An hours-long march Saturday through Paris ended beneath the white domed Sacre-Coeur Cathedral atop the Montmartre hill. Tourists milled amid crowds of yellow-vested demonstrators.
No clashes broke out during the march but police started firing on masked protesters who were shouting and throwing projectiles on a nearby boulevard after it ended.
French television showed images of tear gas fired by police and fires set by protesters in the southern city of Montpellier. Protesters scuffled with police in Nice, where protests in the center of town were banned.
Thousands of yellow vest protesters are marching through Paris amid heightened security a week after resurgent rioting by demonstrators angry at President Emmanuel Macron.
The crowd gathered peacefully at Denfert-Rochereau Square in southern Paris and then headed through the Left Bank. The protesters are expected to finish Saturday's march in the tourist-heavy neighborhood of Montmartre around its signature monument, the hilltop Sacre-Coeur Cathedral.
Paris police said they detained 51 people by early afternoon, issued 29 fines and conducted 4,688 "preventive checks" on protesters entering the capital.
Police blocked protesters from streets off the officially declared march route.
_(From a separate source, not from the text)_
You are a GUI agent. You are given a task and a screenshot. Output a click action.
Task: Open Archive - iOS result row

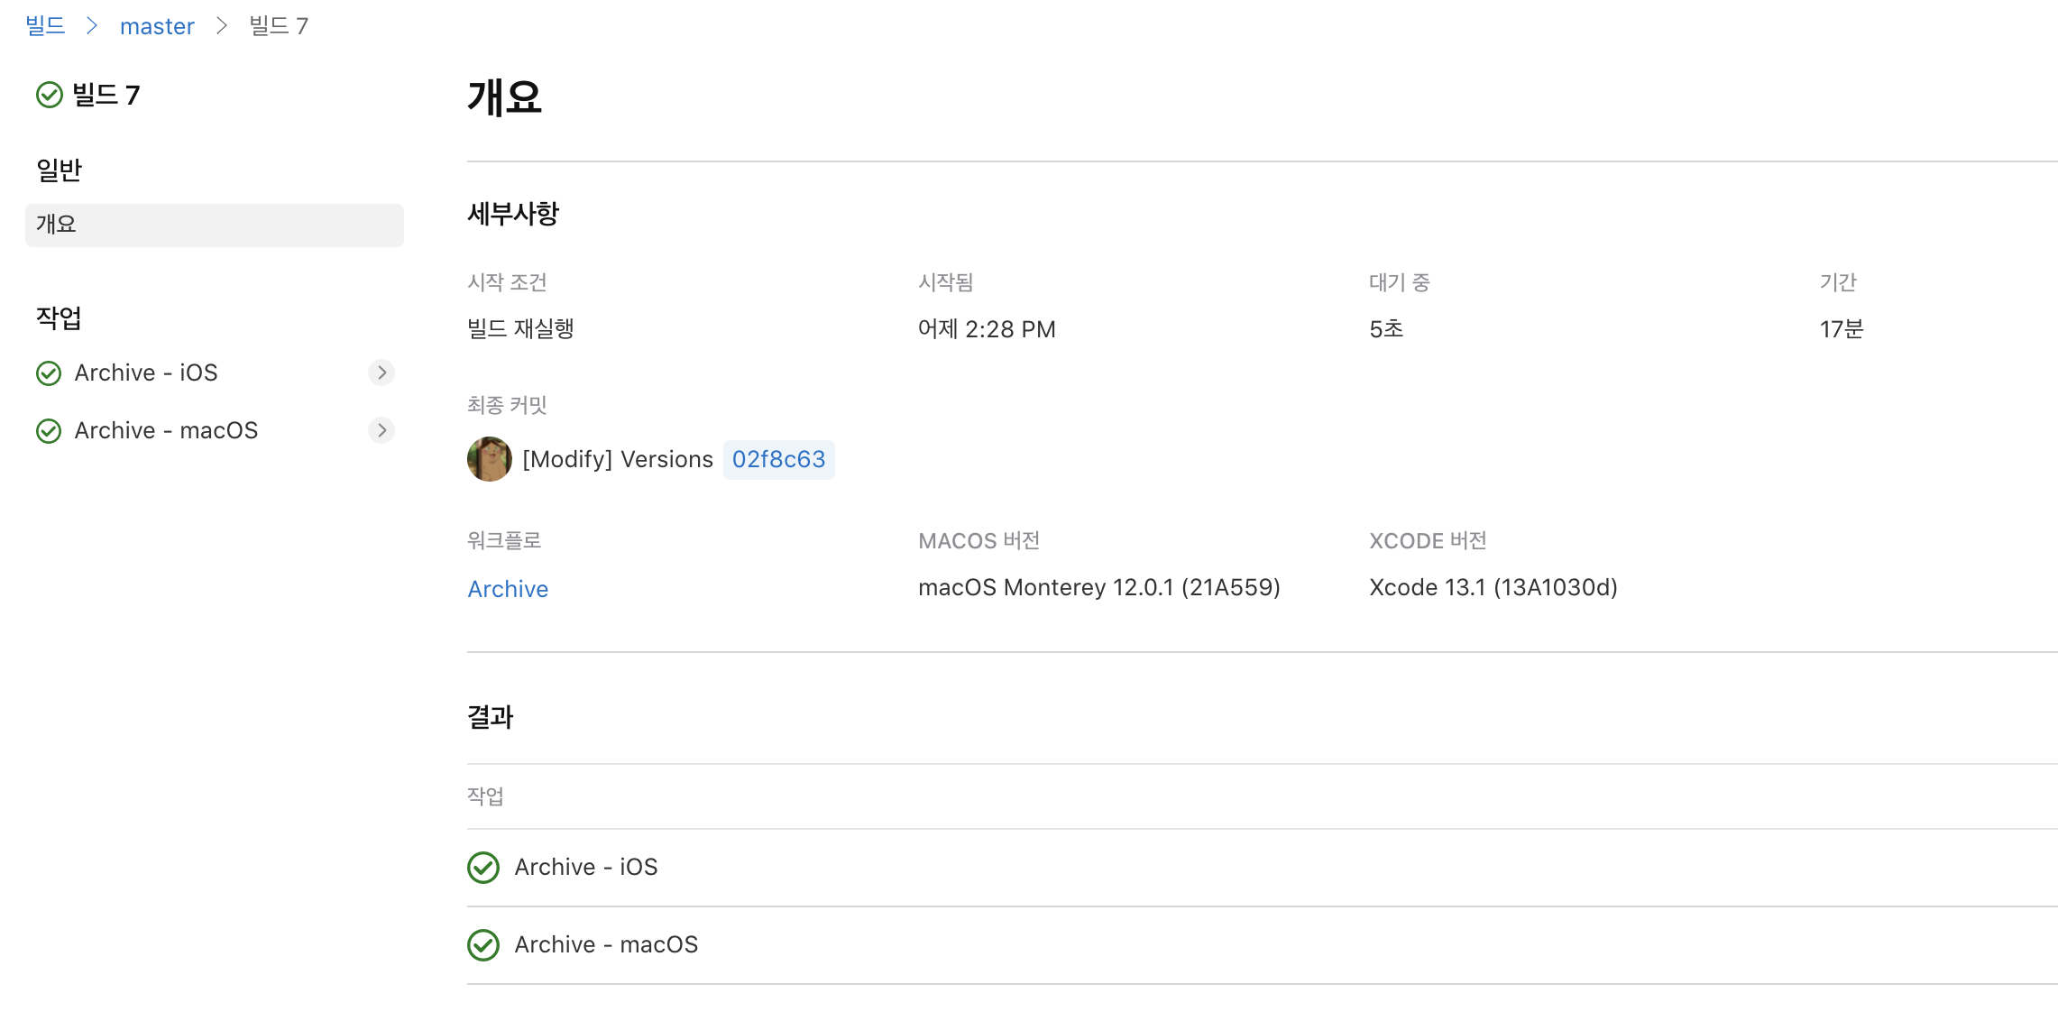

Protesters were also barred from the Arc de Triomphe and ritzy Champs-Elysees avenue, scene of life-threatening fires and ransacked luxury stores a week ago.
The yellow vest movement has been losing support but is trying to keep up pressure on Macron over policies they see as favoring big business and the rich.
The French government vowed to strengthen security as yellow vest protesters stage a 19th round of demonstrations, following last week's riots in Paris.
Authorities banned protests from the capital's Champs-Elysees avenue and central areas of several cities including Bordeaux, Toulouse, Marseille and Nice in the south, and Rouen in western France.
New Paris police chief Didier Lallement, who took charge following last week's protests, said specific police units have been created to react faster to any violence.
Authorities also deployed soldiers to protect sensitive sites and allow police forces to focus on maintaining order during the protests.
In Paris, yellow vests issued calls for a gathering on Trocadero plaza, next to the Eiffel Tower, and a demonstration from the south of the capital to Montmartre neighborhood.